On July 3, 2014 at 8:27 am

@Blarty – It’s possible that I took what you wrote earlier in a manner in which it was not intended, and if so, I apologize.

My point is simply this: You can’t increase the allure of esports to women by keeping them segregated. I don’t know if we’ll ever see equal representation in esports. It would be nice if we did, and I’m sure we’re going to see the percentage of women participating grow steadily. But it’s time for esports to grow up and realize that there is no good reason to keep women from participating in any of these events. The people behind these tournaments also need to make sure that we don’t see incidents like the ones that happened in the Street Fighter tournament in 2012.

We may not even get that critical mass you mention right away, but it will happen. The public perception will change eventually, but let’s not forget that the public perception of gamers is still by and large that we all live in mom’s basement. Public perception is kind of a joke.
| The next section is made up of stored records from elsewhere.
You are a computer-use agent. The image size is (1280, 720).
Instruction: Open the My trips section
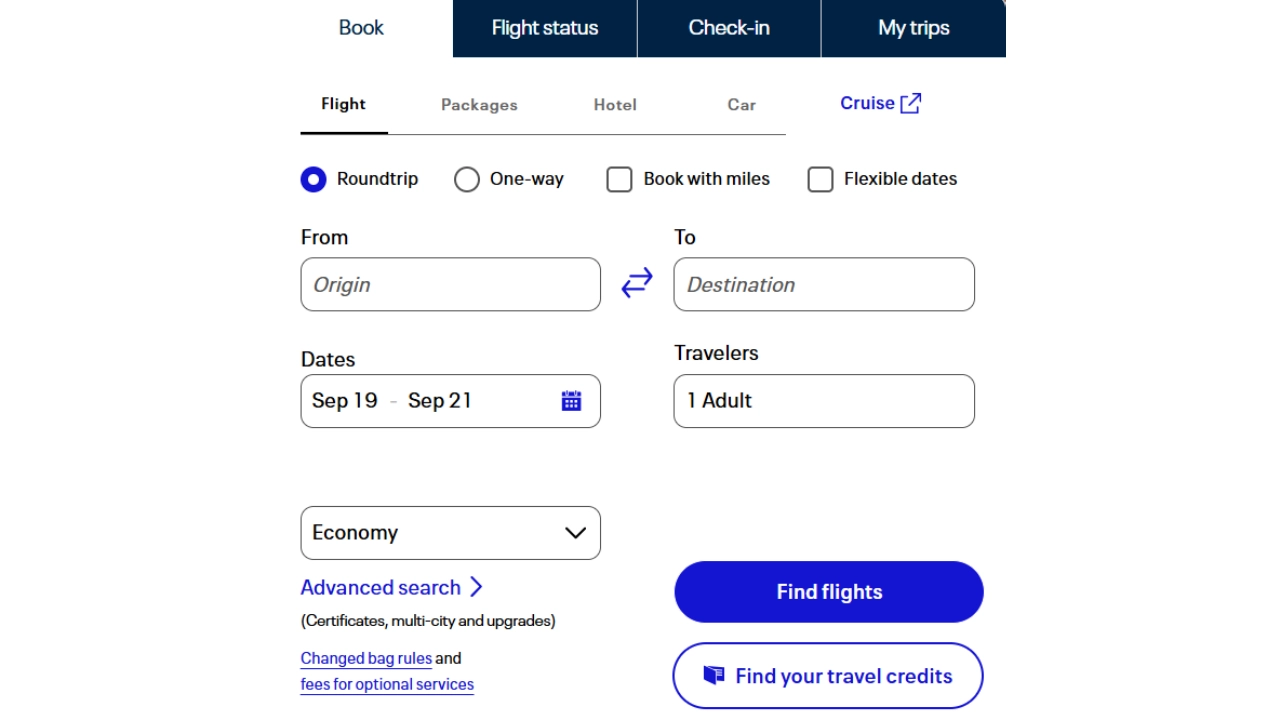[x=913, y=28]
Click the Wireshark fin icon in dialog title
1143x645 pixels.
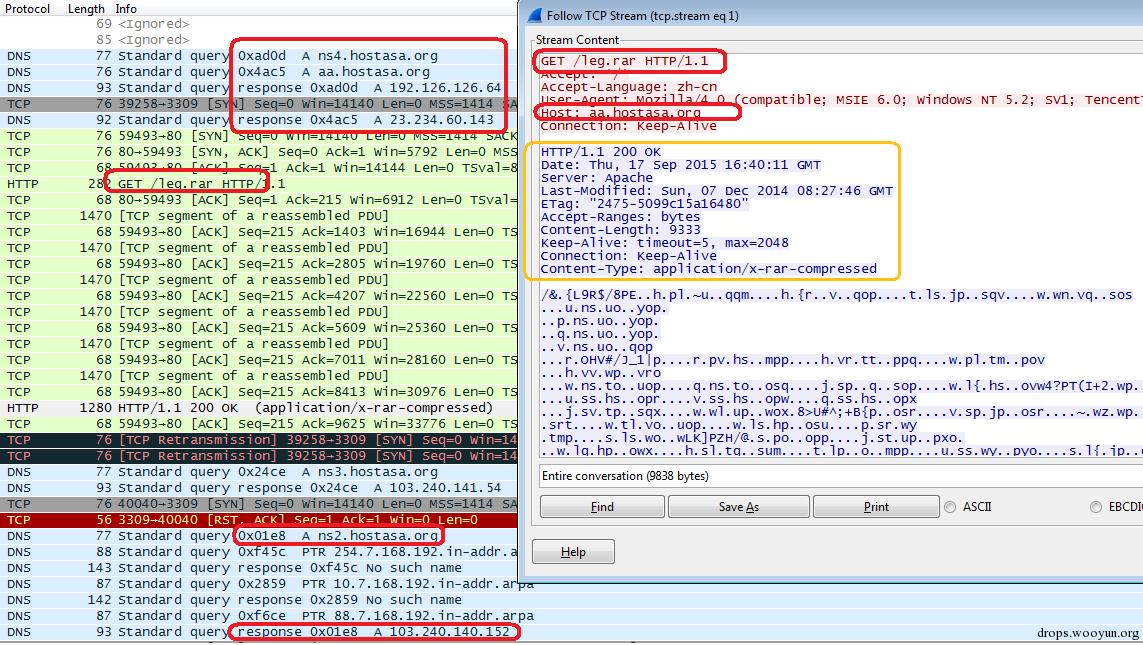[x=532, y=15]
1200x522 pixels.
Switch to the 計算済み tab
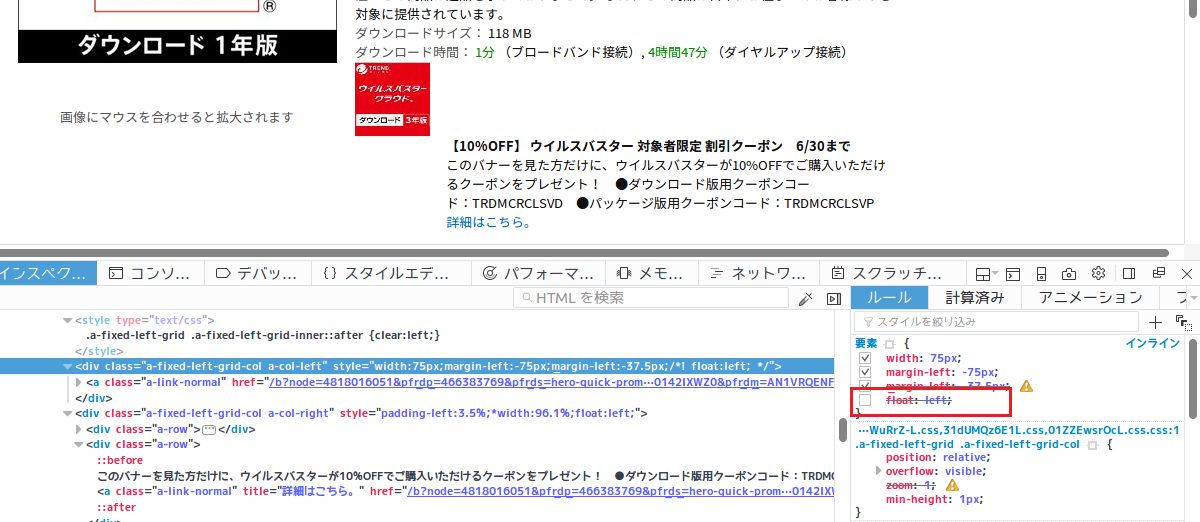tap(974, 297)
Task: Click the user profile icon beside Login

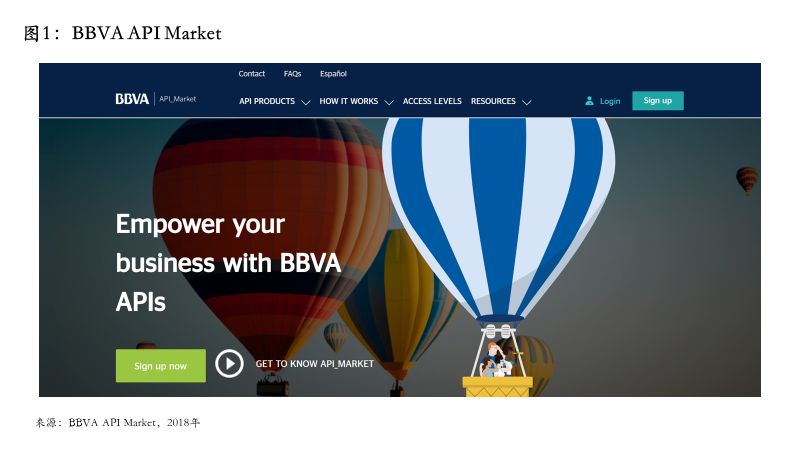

EDIT: That 48% number is from the Entertainment Software Association.

Blarty

On July 3, 2014 at 9:00 am

@Ron Whitaker
Agree on all counts, I think I wanted to highlight that this is certainly a victory for getting rid of segregation, which is, I think we’d all agree, essential to, as you say, eSports growing up. But I just think there is a very real risk of a potential side effect of perception of gaming and eSports, and general preconceived notions of gamers, being worse off because of this, simply because currently women are a much smaller proportion of eSports competitors than men are, which ultimately has an affect on the probability of a particular segment being represented by the eventual winner.

And if the general perception does degrade then we’re potentially looking at a worse battle than we were previously, although it’s certainly one were we’re on a better foot ethically and morally.

It’s a fine high wire that has to be delicately walked along.